The invention provides a method for a speech application to read dictated text back to the user. As playback of dictated audio runs, the application searches ahead for words unassociated with the dictated audio. When the application encounters words unassociated with the dictated audio, the application sends the words to a Text-To-Speech engine to synthesize a spoken instance of each word. This method enhance the user's review of the effectiveness of the dictated text by providing an opportunity for the user to hear the entire document played back both the text that was dictated and the text that was typed.

Description

BACKGROUND OF THE INVENTION
1. Field of the Invention
This invention relates generally to the field of dictation with a speech application, and in particular, to a method for improving audio playback during proofreading.
2. Description of Related Art
An important technique for helping users proofread dictated text is to enable the users to play back the audio recorded during the dictation. However, there are sometimes gaps in which text is present but there is no corresponding user recorded audio to play back. Gaps in the dictated audio can result when the speech application loses track of the tags used to associate text and audio. Gaps in the dictated text can also result when the user typed in text into the otherwise dictated document, so that no audio was recorded in the first instance.

▸ **Tasks to perform**:
1. List every section heading that appears in the passage on dictation playback.
2. Reproduce the stretch of the records that opens with the line containing "will tap(18, 265)." and closes with the line containing "coord(82,73)", including both of those lines.
These records are unrelated to the passage on dictation playback.

Entries taken from a collection:
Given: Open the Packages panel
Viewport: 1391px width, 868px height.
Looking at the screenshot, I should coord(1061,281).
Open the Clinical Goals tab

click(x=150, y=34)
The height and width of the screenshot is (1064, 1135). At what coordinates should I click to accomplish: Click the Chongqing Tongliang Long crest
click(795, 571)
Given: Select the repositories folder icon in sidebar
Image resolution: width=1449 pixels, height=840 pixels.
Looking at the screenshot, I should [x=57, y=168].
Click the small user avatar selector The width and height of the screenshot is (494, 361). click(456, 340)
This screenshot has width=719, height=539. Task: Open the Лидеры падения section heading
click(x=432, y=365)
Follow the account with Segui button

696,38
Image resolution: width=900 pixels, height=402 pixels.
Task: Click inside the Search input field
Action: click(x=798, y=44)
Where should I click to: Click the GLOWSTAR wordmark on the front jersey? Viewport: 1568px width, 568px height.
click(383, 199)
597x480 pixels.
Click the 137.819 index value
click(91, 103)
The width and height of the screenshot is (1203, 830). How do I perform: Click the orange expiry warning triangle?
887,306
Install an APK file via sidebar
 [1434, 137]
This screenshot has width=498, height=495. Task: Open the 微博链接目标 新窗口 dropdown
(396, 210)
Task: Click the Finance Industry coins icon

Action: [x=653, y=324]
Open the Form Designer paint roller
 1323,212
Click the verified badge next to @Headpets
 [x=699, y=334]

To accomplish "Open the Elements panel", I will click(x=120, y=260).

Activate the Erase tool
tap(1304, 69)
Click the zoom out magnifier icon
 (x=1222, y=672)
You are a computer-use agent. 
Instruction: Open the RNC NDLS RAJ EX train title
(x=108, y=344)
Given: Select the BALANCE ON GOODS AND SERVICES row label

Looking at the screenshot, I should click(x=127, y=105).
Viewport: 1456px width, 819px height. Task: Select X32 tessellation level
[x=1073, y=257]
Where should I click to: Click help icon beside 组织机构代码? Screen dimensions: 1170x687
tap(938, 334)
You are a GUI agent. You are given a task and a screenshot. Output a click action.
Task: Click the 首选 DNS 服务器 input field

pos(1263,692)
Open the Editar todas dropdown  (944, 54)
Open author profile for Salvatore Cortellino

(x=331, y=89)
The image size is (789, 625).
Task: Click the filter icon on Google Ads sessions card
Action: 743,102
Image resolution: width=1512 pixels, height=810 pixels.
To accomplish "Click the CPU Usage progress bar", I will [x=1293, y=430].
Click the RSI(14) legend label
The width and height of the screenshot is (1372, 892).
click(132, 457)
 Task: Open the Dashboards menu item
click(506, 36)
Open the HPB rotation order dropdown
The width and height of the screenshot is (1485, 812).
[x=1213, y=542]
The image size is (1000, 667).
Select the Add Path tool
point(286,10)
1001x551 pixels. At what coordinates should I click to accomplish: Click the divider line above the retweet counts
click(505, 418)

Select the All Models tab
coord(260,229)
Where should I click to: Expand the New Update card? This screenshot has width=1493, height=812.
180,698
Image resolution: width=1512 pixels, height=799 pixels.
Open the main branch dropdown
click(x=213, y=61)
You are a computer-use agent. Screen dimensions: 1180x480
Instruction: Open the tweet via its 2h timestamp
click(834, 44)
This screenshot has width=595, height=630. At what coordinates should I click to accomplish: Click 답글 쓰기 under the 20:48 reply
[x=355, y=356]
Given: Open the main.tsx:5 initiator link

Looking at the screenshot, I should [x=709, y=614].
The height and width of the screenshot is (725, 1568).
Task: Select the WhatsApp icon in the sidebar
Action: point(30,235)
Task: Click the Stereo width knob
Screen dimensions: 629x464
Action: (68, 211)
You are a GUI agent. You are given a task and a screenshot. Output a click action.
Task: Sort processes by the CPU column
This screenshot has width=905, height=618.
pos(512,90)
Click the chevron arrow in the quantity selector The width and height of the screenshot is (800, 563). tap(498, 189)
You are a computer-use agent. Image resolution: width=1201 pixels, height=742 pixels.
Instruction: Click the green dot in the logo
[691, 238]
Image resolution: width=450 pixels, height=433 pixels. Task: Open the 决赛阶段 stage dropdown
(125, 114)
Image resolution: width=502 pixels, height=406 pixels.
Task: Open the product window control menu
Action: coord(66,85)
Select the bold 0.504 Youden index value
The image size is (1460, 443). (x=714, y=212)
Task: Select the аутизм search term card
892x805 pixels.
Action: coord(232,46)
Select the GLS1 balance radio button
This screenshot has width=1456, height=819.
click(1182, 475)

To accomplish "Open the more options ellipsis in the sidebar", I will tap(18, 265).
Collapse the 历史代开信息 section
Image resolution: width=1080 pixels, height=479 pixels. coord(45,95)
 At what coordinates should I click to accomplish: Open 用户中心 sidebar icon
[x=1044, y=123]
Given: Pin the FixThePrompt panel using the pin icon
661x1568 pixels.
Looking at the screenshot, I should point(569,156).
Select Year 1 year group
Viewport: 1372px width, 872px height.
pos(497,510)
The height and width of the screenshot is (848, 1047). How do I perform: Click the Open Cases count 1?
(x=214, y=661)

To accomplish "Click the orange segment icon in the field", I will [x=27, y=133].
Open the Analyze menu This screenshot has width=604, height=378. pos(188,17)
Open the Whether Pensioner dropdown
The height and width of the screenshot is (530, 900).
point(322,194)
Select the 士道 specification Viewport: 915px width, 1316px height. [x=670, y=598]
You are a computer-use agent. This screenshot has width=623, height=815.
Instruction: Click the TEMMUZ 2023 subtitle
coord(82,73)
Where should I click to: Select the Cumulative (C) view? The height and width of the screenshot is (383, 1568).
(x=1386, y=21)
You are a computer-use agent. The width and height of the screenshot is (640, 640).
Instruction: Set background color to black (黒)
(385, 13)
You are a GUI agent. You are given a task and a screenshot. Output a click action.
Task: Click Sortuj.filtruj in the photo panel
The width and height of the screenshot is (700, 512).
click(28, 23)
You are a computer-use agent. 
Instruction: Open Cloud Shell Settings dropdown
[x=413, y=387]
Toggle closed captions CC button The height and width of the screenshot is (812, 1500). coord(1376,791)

▸ **Expected results**:
1.
Description
BACKGROUND OF THE INVENTION
1. Field of the Invention
2. Description of Related Art

2.
To accomplish "Open the more options ellipsis in the sidebar", I will tap(18, 265).
Collapse the 历史代开信息 section
Image resolution: width=1080 pixels, height=479 pixels. coord(45,95)
 At what coordinates should I click to accomplish: Open 用户中心 sidebar icon
[x=1044, y=123]
Given: Pin the FixThePrompt panel using the pin icon
661x1568 pixels.
Looking at the screenshot, I should point(569,156).
Select Year 1 year group
Viewport: 1372px width, 872px height.
pos(497,510)
The height and width of the screenshot is (848, 1047). How do I perform: Click the Open Cases count 1?
(x=214, y=661)

To accomplish "Click the orange segment icon in the field", I will [x=27, y=133].
Open the Analyze menu This screenshot has width=604, height=378. pos(188,17)
Open the Whether Pensioner dropdown
The height and width of the screenshot is (530, 900).
point(322,194)
Select the 士道 specification Viewport: 915px width, 1316px height. [x=670, y=598]
You are a computer-use agent. This screenshot has width=623, height=815.
Instruction: Click the TEMMUZ 2023 subtitle
coord(82,73)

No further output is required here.